How Baaaa-d does it have to get?

The StarTribune sometimes can make me really angry.  This morning I just wanted to find the weather forecast and instead I stumbled upon the business section where the following was printed:

...Despite recording nearly $1.1 billion in profits last year, Ameriprise actually got back $224 million in federal income taxes...25 companies reported average global profits of $1.9 billion last year.  But through a variety of accounting techniques, tax breaks and loopholes they managed to shave millions off their actual tax payments, and in many cases got money back from the Internal Revenue Service...They averaged tax refunds or credits of about $300 million each...at the top of the (list), ranked by CEO compensation, Stanley Black & Decker (paid CEO) John Lundgren...$32 million last year, while the company got a federal corporate income tax credit of $75 million."

All I wanted was to find out the weather forecast, dammit!  This may teach me to look through the paper more carefully next time.

I've got a friend who is waiting to hear if she'll be able to keep her job, which doesn't pay all that well in the first place,  but her family relies on her monthly checks that go entirely to paying the mortgage.  Because the family was feeling a squeeze a couple of years ago, they refinanced along with most of the working class half of the country.  We all were convinced by lenders that house prices will just keep going up, so what might otherwise seem like overextended borrowing was really nothing to worry about.  The spiel given to anyone with a 98 degree body temperature went something like this:

"You can just keep refinancing; it's not only a house, think of it as living inside your very own ATM.  We've got the money right here waiting for you, all you have to do is sign some papers and walk out with a check in your hand - it's just that simple!

Still, my friend is not one to complain, even though her mortgage payment is for a loan amount twice the present value of her house.  Not that she would smile much either, she could use some serious dental work because she has deferred routine care for years and just has teeth pulled when they get too bad.  Instead, she has seen to it that her own children don't go without at least some visits to the dentist.  Insurance coverage under a dental plan?
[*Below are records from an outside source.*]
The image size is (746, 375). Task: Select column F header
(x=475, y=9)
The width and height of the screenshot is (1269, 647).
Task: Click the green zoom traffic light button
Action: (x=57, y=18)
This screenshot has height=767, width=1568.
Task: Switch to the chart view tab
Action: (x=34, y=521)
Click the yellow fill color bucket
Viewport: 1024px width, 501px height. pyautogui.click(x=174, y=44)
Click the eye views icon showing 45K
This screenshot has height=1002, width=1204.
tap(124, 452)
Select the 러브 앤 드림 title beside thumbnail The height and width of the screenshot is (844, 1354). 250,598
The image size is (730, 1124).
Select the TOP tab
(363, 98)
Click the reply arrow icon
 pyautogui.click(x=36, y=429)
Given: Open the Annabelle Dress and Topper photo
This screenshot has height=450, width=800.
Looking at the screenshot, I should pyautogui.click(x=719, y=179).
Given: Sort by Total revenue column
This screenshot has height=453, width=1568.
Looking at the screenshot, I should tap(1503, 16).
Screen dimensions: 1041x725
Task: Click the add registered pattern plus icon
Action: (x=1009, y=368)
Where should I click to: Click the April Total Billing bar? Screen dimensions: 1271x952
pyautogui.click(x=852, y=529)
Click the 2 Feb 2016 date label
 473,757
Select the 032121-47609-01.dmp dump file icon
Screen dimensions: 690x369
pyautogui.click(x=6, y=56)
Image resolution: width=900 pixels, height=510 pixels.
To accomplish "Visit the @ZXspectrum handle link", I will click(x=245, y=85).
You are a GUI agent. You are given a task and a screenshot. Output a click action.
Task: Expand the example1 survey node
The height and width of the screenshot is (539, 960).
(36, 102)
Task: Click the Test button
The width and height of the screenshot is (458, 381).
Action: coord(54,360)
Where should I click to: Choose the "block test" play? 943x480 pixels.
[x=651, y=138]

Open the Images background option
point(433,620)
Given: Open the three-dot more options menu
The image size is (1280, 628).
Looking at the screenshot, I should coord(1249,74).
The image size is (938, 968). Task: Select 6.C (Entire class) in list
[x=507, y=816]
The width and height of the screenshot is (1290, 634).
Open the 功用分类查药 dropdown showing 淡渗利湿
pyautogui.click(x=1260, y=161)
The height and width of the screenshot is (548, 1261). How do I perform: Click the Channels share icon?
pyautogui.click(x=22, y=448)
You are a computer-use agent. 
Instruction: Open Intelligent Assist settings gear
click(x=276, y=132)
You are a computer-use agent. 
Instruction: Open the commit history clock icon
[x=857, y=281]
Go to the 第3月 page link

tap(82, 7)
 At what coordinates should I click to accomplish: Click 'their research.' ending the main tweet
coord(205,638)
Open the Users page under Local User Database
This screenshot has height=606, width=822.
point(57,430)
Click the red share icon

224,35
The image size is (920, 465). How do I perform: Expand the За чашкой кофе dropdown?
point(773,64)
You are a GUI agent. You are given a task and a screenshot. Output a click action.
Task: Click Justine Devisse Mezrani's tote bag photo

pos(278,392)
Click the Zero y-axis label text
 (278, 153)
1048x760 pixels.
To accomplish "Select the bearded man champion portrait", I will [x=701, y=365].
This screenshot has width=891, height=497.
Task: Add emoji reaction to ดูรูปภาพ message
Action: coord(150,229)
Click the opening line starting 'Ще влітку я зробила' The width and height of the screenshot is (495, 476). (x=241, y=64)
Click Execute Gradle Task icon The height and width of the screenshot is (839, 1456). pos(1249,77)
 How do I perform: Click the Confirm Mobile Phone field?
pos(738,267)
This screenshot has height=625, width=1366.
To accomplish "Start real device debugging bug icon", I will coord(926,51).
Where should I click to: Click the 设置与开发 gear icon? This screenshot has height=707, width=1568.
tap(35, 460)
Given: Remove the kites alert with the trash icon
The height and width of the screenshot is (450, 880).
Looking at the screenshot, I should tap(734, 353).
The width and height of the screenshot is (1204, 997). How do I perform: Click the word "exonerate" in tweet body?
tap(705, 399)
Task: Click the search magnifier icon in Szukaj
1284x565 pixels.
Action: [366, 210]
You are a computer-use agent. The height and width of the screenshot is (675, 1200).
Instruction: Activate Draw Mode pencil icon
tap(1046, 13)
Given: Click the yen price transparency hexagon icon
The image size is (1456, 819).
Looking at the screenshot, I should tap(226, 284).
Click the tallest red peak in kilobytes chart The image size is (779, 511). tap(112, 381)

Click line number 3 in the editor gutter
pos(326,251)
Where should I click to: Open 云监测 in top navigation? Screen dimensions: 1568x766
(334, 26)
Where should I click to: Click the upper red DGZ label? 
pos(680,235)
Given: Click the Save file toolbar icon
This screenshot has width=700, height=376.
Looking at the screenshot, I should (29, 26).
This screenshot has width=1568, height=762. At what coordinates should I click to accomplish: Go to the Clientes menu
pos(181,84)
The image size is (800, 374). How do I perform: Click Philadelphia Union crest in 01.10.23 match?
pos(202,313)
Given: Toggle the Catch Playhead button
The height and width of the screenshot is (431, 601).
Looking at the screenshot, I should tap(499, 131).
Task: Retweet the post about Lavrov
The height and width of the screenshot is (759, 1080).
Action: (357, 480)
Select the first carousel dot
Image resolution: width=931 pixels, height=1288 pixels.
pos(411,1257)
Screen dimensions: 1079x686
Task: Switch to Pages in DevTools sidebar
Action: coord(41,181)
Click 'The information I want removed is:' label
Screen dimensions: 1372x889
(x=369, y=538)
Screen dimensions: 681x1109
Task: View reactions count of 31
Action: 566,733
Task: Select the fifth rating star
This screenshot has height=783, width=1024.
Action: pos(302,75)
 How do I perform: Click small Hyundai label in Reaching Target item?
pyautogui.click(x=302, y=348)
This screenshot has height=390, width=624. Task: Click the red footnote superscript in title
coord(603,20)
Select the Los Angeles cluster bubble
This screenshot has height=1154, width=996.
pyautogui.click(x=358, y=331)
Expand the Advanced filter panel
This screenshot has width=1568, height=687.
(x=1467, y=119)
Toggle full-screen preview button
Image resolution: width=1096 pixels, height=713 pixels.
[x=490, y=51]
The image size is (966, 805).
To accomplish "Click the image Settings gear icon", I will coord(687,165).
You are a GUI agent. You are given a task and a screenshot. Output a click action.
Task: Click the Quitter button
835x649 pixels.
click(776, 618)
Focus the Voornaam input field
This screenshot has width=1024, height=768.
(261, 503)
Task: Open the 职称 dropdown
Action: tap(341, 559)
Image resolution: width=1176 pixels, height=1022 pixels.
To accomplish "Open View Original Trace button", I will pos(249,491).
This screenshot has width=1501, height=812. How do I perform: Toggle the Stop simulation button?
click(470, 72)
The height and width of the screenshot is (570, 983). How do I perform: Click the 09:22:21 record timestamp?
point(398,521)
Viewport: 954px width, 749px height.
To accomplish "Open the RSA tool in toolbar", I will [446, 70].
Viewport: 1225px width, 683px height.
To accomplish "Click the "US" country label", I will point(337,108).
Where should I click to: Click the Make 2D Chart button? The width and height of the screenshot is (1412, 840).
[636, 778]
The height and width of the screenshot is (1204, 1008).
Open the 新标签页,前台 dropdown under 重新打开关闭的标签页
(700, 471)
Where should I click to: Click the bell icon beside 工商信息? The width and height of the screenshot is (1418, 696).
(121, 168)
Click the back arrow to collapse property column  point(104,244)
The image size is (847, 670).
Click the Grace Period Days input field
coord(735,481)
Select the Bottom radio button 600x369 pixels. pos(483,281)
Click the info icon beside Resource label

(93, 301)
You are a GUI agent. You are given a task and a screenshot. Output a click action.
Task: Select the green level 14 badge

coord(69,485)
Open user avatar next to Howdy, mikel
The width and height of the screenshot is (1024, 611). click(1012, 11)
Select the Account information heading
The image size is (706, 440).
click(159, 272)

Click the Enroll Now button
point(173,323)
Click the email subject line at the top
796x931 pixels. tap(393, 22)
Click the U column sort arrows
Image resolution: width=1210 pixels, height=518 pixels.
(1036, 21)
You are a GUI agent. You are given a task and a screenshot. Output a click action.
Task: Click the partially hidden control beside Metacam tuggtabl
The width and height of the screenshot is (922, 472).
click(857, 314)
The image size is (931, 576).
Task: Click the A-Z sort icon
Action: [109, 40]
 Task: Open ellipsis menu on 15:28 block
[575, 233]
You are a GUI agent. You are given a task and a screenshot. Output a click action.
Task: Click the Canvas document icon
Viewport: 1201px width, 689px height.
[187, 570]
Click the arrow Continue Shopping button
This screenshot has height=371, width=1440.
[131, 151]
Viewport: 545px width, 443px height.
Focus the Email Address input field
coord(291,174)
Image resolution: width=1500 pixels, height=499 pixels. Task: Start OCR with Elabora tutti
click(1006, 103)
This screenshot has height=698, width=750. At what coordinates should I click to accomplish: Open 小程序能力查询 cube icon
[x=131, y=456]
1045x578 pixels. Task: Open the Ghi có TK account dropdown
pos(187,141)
Nah...she's a teacher at a private school.  Her students have shiny white teeth, smiling all the way to the door of Mommy's Lexus as she picks them up at the end of the day. 'No insurance, no pension and she may be shown the door after twenty, dedicated years of service, which in her world means loving care and self-sacrifice.  That's who she is.

So, my friend is waiting to hear if bankruptcy and/or foreclosure are possibilities for her family.  She'll hear next week whether the school can afford to hire her back this year after the administrator returns (seriously) from a vacation in the Bahamas (unbelievably taking off the entire week just before the start of the school year!)  My friend waits on pins and needles while the one who determines her future sits sipping drinks in the shade of a oceanside cabana.

Meanwhile the CEOs of any of those 25 top companies are waiting to hear how many of their tens of millions will be in stock options.  They have good accountants who will make it seem like they're broke on paper, just like the ones who finagle the books before the IRS returns are filed down at the office.  They'll all be getting refunds. The weather forecast for them is always sunny.

I'm going to probably skip looking up the weather forecast altogether, I'll just end up thinking of the time I stumbled upon the business section.